This seems like a pretty complex setup with lots of features which aren't obviously important for a deep learning workload.

Presumably the key necessary features are PB's worth of storage, read/write parallelism (can be achieved by splitting a 1PB file into say 10,000 100GB shards, and then having each client only read the necessary shards), and redundancy

Consistency is hard to achieve and seems to have no use here - your programmers can manage to make sure different processes are writing to different filenames.

▲

threeseed 3 months ago | parent | next [-]

> Consistency is hard to achieve and seems to have no use here

Famous last words.

It is very common when operating data platforms like this at this scale to lose a lot of nodes over time especially in the cloud.

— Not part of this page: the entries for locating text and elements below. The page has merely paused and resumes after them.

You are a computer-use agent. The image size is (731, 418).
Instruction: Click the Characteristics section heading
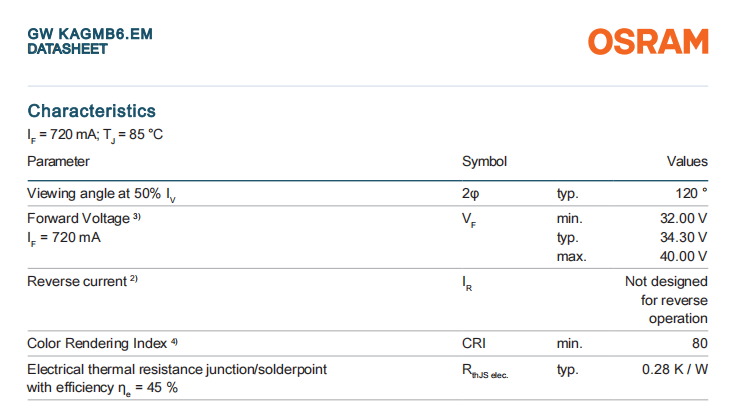tap(91, 110)
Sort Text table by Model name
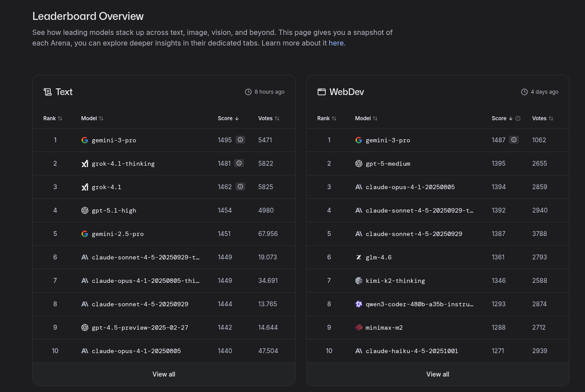The image size is (585, 392). (92, 118)
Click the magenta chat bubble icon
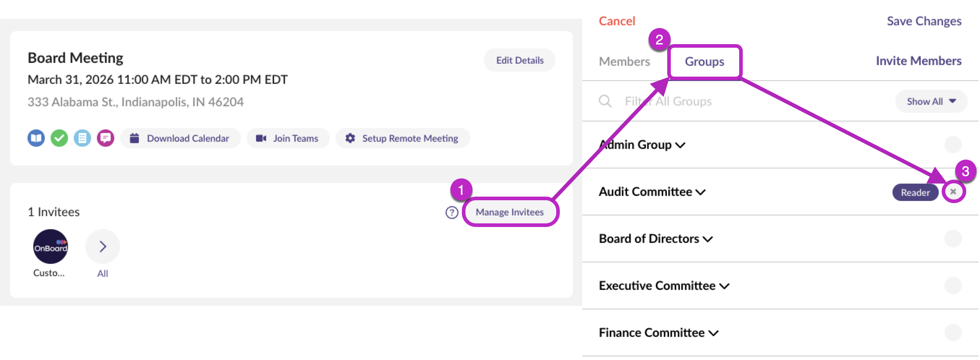The image size is (980, 360). tap(105, 138)

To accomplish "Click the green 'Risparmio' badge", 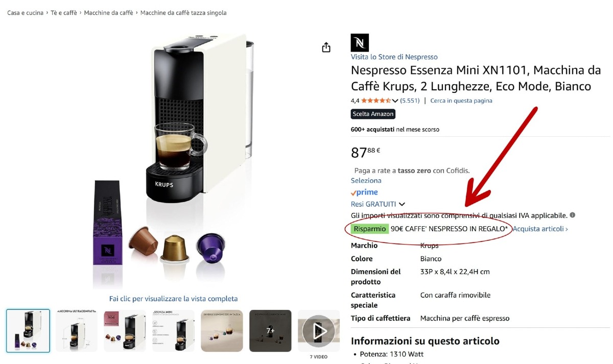I will click(x=369, y=228).
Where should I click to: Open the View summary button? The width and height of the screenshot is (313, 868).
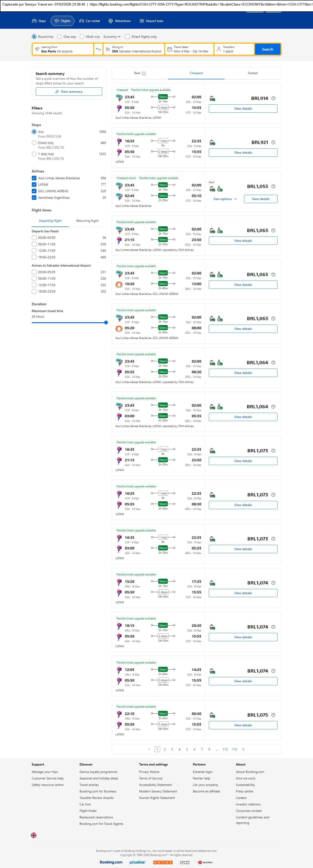point(69,92)
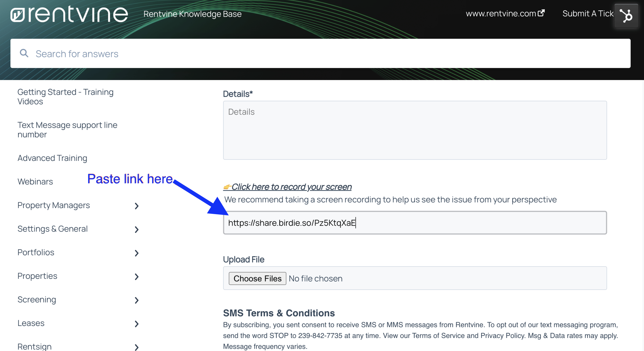Click the HubSpot sprocket icon
The height and width of the screenshot is (351, 644).
click(626, 16)
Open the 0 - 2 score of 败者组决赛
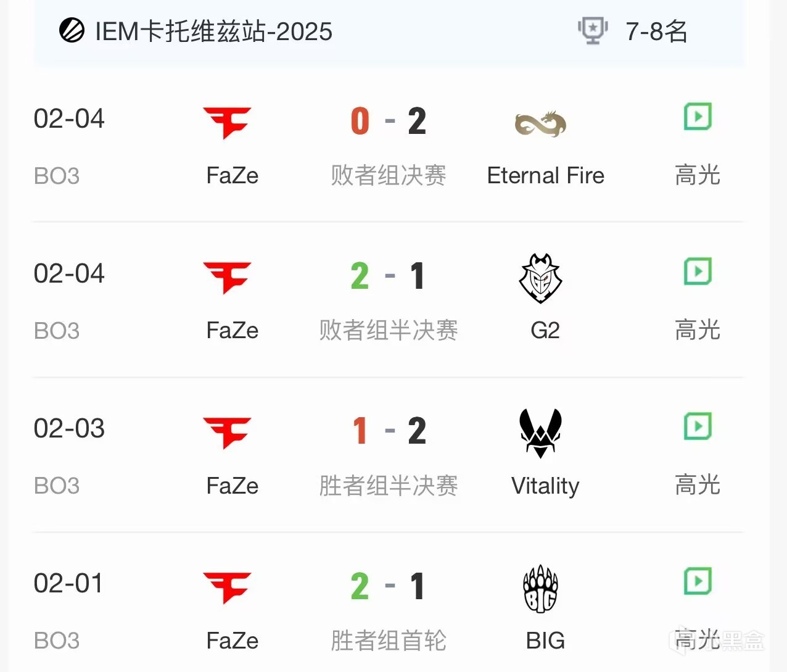The image size is (787, 672). 389,121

So having a robust consistency/replication mechanism is vital to making sure your training job doesn't need to be restarted just because the block it needs isn't on the particular node.

	▲	ted_dunning 3 months ago \| parent \| next [-]
		Sadly, these are often Famous First words. What follows is a long period of saying "see, distributed systems are easy for genius developers like me" The last words are typically "oh shit", shortly followed oxymoronically by "bye! gotta go"
	▲	londons_explore 3 months ago \| parent \| prev [-]
		indeed redundancy is fairly important (although the largest part, the training data, actually doesn't matter if chunks are missing). But the type of consistency they were talking about is strong ordering - the type of thing you might want on a database with lots of people reading and writing tiny bits of data, potentially the same bits of data, and you need to make sure a users writes are rejected if impossible to fulfil, and reads never return an impossible intermediate state. That isn't needed for machine learning.

▲

sungam 3 months ago | parent | prev [-]

I wonder whether it may have been originally developed for the quantitive hedge fund

	▲	huntaub 3 months ago \| parent \| next [-]
		Yes, I think this is probably true. I've worked with a lot of different hedge funds who have a similar problem -- lots of shared data that they need in a file system so that they can do backtesting of strategies with things like kdb+. Generally, these folks are using NFS which is kind of a pain -- especially for scaleability -- so building your own for that specific use case (which happens to have a similar usage pattern for AI training) makes a lot of sense.
	▲	ammo1662 3 months ago \| parent \| prev [-]
		Yes, as I mentioned in other comments. The 3FS was designed in 2019. You can check [0] (Chinese) [0] https://www.high-flyer.cn/blog/3fs/